Coronavirus and work
Motivation to undertake any activity is when the reward outweighs the risk. HR should help staff understand the risks better by educating them, helping people feel comfortable and happier to return to work.
Risks are everywhere and they need to be assessed. Employers must decide whether that is a risk they are prepared to take. They should recognise that many people have pastimes that have levels of risk they are comfortable with: skiing or hiking, for example. Most of us are aware that doing anything involves a level of risk.
How do you bring your staff back to work safely?
Here, it is important to follow government guidelines and make the office as safe as possible through establishing policies. It may be best to over protect. Enforce social distancing at desks, introduce staggered work patterns, introduce a rule that face masks should be worn in the office, and set up alcohol gel cleaning stations as staff come in.
Higher risk individuals should be asked to continue working from home. Staff should be educated to help them best mitigate the risks to themselves and others in the workplace.
Work can add a great routine to a day and a social environment, so many people should hopefully look positively on their impending return. Potentially look at bringing individuals back to the office on a part-time basis, so that there is more space for social distancing. Look to allow heavily staggered working hours to again keep density low.

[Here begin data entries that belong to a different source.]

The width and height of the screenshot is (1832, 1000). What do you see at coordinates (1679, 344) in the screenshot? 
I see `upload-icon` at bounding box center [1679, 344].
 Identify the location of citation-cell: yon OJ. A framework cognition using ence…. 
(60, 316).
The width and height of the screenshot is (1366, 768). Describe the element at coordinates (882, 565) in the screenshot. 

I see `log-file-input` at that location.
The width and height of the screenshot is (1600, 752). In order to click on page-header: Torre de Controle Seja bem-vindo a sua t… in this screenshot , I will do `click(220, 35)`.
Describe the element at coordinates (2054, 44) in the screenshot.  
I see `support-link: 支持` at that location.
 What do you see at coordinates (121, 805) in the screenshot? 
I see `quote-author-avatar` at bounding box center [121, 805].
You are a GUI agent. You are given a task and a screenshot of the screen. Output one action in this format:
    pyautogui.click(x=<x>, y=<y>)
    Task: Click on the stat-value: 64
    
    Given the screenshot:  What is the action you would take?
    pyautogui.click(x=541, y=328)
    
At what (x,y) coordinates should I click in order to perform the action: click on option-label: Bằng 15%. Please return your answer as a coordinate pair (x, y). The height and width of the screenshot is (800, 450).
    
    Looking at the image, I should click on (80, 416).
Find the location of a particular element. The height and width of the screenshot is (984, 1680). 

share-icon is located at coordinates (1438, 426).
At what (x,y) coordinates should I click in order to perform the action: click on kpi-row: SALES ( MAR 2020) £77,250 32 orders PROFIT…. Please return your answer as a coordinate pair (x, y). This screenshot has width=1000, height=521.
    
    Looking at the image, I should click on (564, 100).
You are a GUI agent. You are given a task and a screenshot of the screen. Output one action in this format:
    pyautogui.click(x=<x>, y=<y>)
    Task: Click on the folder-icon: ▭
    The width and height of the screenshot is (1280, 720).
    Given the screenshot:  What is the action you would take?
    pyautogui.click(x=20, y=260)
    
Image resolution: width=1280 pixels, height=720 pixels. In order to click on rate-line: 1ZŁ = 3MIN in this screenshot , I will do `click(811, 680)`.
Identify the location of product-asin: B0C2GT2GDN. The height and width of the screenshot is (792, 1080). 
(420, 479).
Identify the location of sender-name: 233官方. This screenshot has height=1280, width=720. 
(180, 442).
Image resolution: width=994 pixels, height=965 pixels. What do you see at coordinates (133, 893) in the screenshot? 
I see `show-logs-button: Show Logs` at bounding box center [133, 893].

If there needs to be a large number of invasive policy measures in place, it must be asked whether they make the office a more productive environment than working from home.
Every business needs to look at this individually, but if an employer is not following the guidelines above and puts staff members at an unnecessary risk, it leaves itself open to litigation. Is it worth it for sometimes minimal increases in productivity and the benefits of face-to-face contact?
How do you treat staff equally if some are scared to return and some are not?
As a business you leave yourself open to issues if you discriminate toward individuals in a workplace. Asking some individuals to come back to work before others dramatically increases their risk of catching the disease. Why should they take the risk over others?
Incentivising could be an option. Some people might feel the risk is acceptable, but why would they put themselves at risk with no reward? Offering staff an increased wage in return for a waiver to the business for the risks from the disease, as long as all health and safety measures implemented by the business are appropriate and fully met, could be an option. Each individual has a different perception of personal risk and what is acceptable to them.
Asking some individuals to come back to work before others dramatically increases their risk of catching the disease. Why should they take the risk over others?”
Making a blanket decision could cause extreme stress, anxiety and ultimately lead to increased sickness of some staff. The virus poses different levels of risk for different people, so you would have to make an assessment on each individual. If you have the capability for staff to work at home but you ask them to attend the workplace, you are directly asking them to take a risk and that holds some liability.
In this situation, making recommendations rather than rules is safer for businesses. Employees could be allowed to return in their own time. Offering support throughout will demonstrate the business has done all it could to support the transition back to work for everyone and hopefully help mitigate litigation.
Individuals need to understand their own level of risk on the basis of their age and health vulnerabilities. Employers should offer the choice for individuals to come back to work when government guidelines suggest it’s OK to do so, with a hard end date to work towards, such as the end of 2020. This option has already happened at Google and Facebook. Higher risk individuals should be encouraged to continue to work from home, but also allowed to come to the office should they wish, the risks having been spelt out.
Finally, businesses should look at offering wider support to those who have mental health issues arising out of situations brought on by the pandemic. By doing the above we should be able to get 50-60% of the workforce back into the office safely and in the shortest amount of time, hopefully to kickstart 2020 again.